Enterprise-Record (Chico)

Enloe holding virtual cancer management trainings

- By Natalie Hanson nhanson@chicoer.com

CHICO >> An educator and cancer patient using his expertise on local trauma trainings has inspired Enloe Medical Center’s new program for people in cancer treatment.

Emiliano Jimenez Cornejo’s new model for managing trauma comes from his background at Butte College, handling trainings on post-trauma skills for Camp Fire survivors. He and Rebecca Senoglu, Enloe Medical Center’s Cancer Support Program Coordinato­r, call the model community resilience trainings, offered for free to patients several times a year, with bimonthly group sessions.

“A lot of people are not into support groups,” Senoglu said. “This is actually resiliency training … to shift their perception to their resilient self.”

Cornejo, who came to Chico from Argentina eight years ago, dreamed up the idea when he re

cently faced his own battle with cancer.

An instructor at Butte College for nearly five years, Cornejo was diagnosed with Stage 4 sarcoma over three years ago. At 34, with a spouse and two children and a very healthy background, he said the diagnosis “was really shocking for me and the people around me.”

He was prescribed the maximum amount of chemothera­py rounds possible at UC Davis, eight, but was told most patients do not make it to the seventh round. Cornejo said after the first three intense rounds of chemothera­py he didn’t feel he would survive the treatment. So he began looking for help and support outside of the treatments.

“I needed to really turn around and try to see it as a teacher and grow with it,” Cornejo said. “And that process didn’t happen overnight, it took me time.”

He found himself “trying to embrace the process rather than fight it back.” When that happened, Cornejo said he finally saw progress in his treatments as his everyday life became more positive, and he went back to yoga and cycling and other hobbies.
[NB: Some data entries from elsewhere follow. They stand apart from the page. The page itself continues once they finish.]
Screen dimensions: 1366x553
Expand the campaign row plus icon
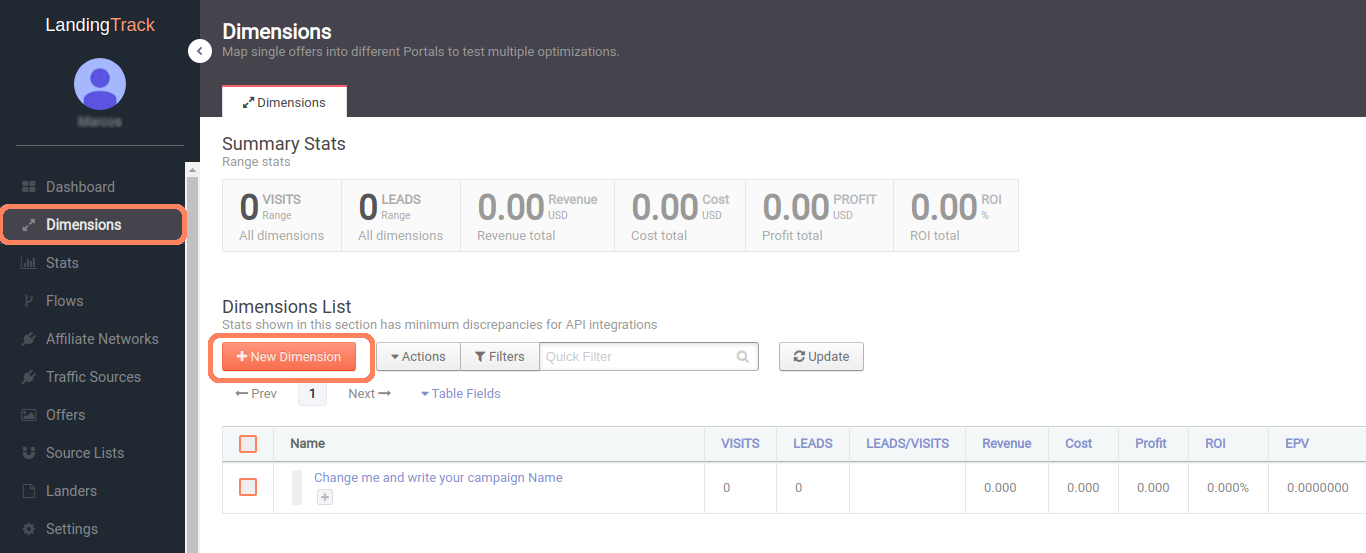coord(325,497)
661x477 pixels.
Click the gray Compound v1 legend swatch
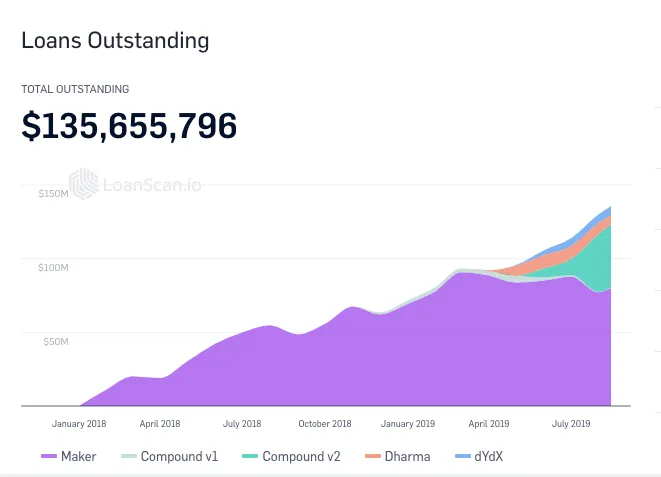click(129, 456)
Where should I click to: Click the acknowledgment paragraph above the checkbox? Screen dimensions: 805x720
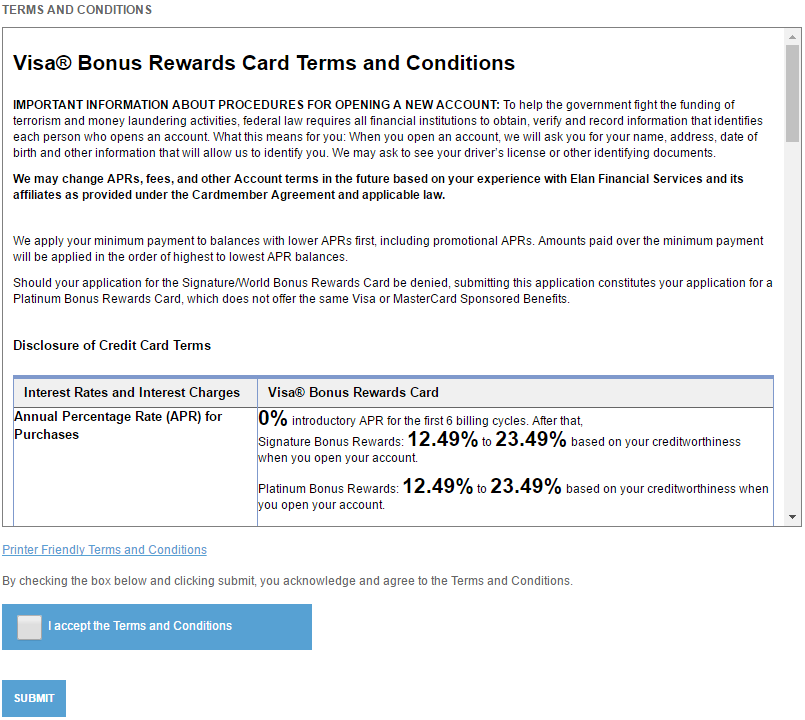(288, 580)
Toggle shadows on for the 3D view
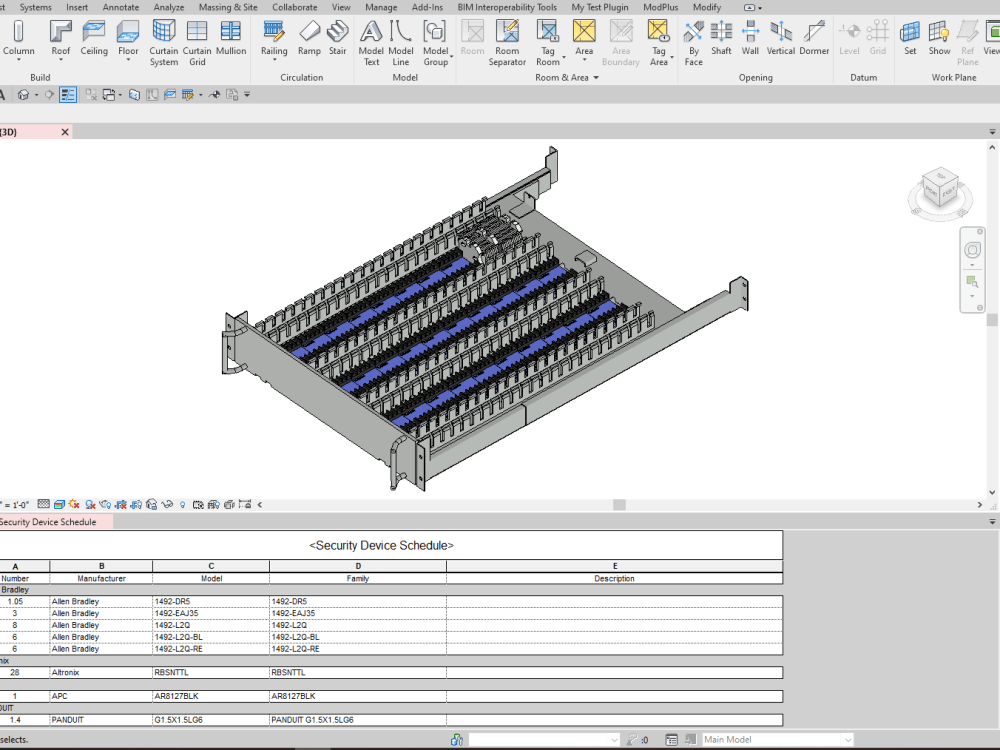Screen dimensions: 1000x750 tap(90, 504)
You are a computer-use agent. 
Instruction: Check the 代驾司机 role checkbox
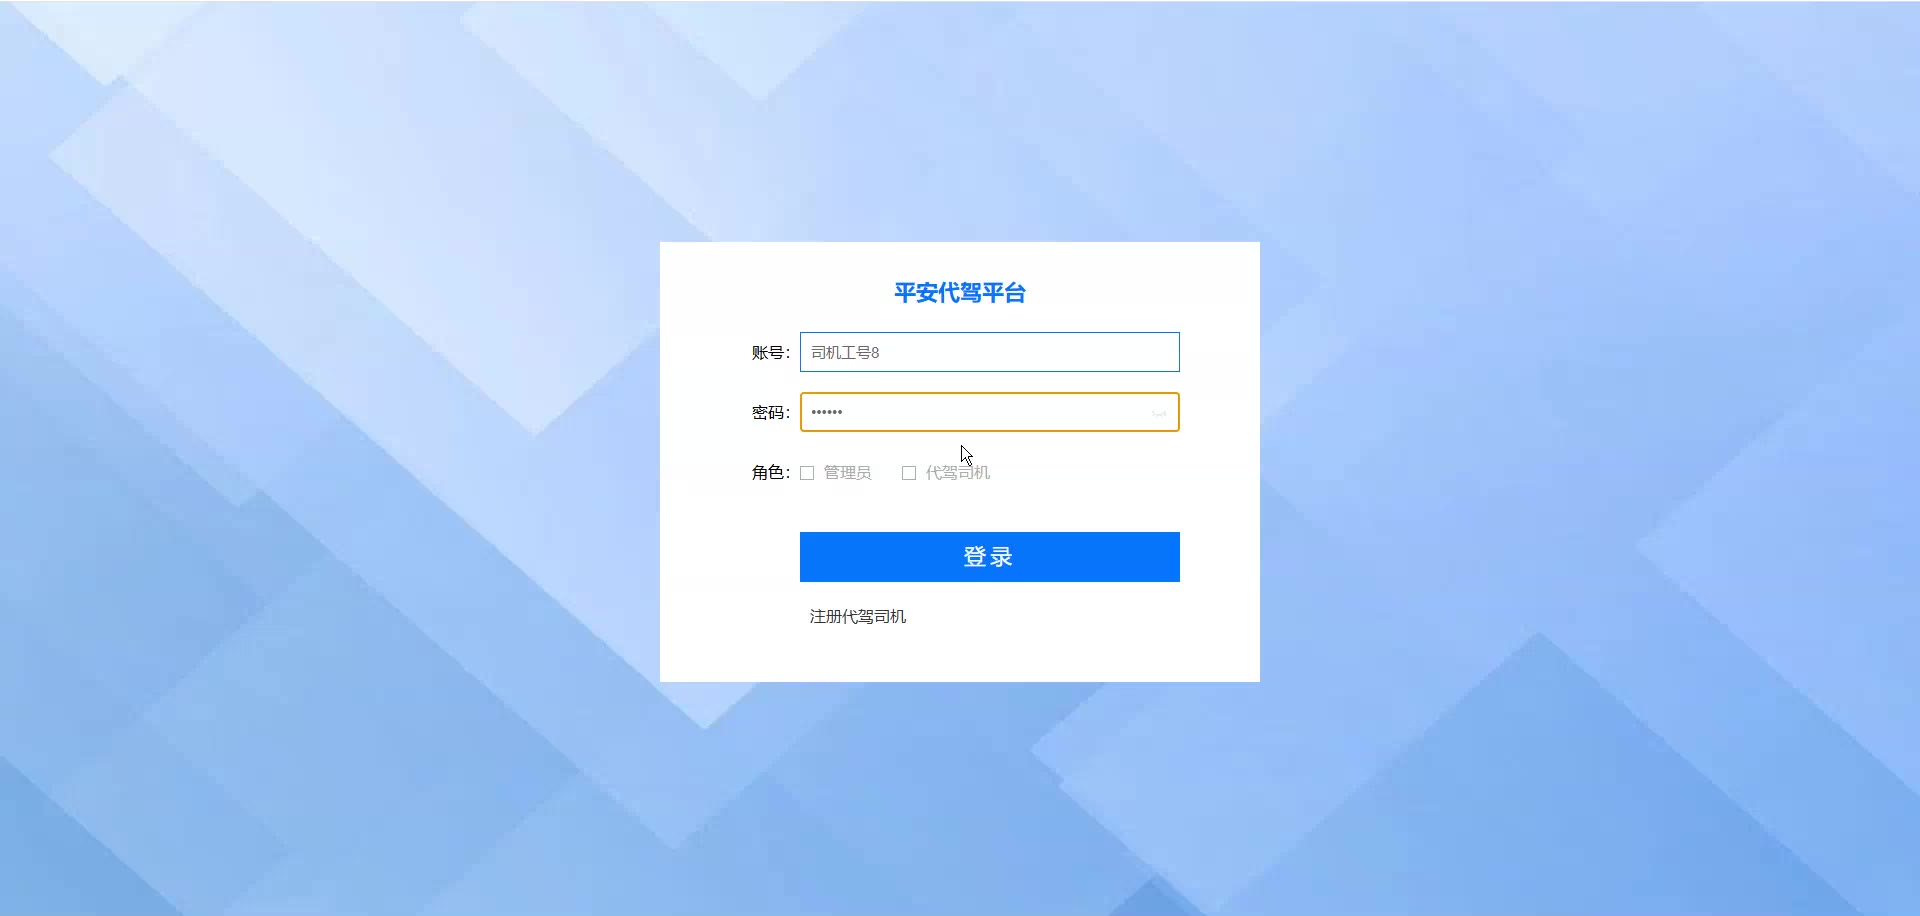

Instead of living in “a constant state of panic and fear and anxiety,” Cornejo said he learned “being in a place where I enjoy life and doing the things I really want to do every day. Instead of cancer being the main focus, it now fades into the background.”

And, Cornejo said he became the first patient at UC Davis to successful­ly complete eight rounds of chemothera­py.

He discovered over time, as he was treated and continued to train at Butte College, he was relying on the trauma management lessons he would teach fire survivors. It inspired him to begin working to design a program specifical­ly for cancer patients, so he met with Senoglu and worked for months on a model he calls “Shifting My Perception” as a roadmap.

While he and Senoglu said his personal results won’t necessaril­y be true of every patient, the program is intended as a way for each individual to shift their perception of their treatment and have healing in their mental health. Both are certified with the Trauma Resource Institute in these management skills.

“Cancer treatment has advanced so much that more and more people are living that way (with cancer),” Senoglu said. “You lose so much sense of control when you get a diagnosis. What we’re saying is, there are things you can control.”

“This is not a prescripti­ve approach,” Cornejo added, but he hopes to “inspire patients and show them there is another way to go around this journey.”

The program offers support for people who are not experience­d with video calls or Zoom, and Senoglu said anyone with a registered tablet or computer with a camera connected can get technical aid by contacting her, to get into the sessions Tuesday and Thursday. Patients can also join a virtual, bimonthly booster session and meet others in treatment outside of those meetings.

Cornejo and Senoglu invite patients to register for the first virtual session by 2 p.m. to join at 3:30 p.m. today. If they can’t make a session this week, the next booster session is April 23, taking place every second and fourth Friday of each month.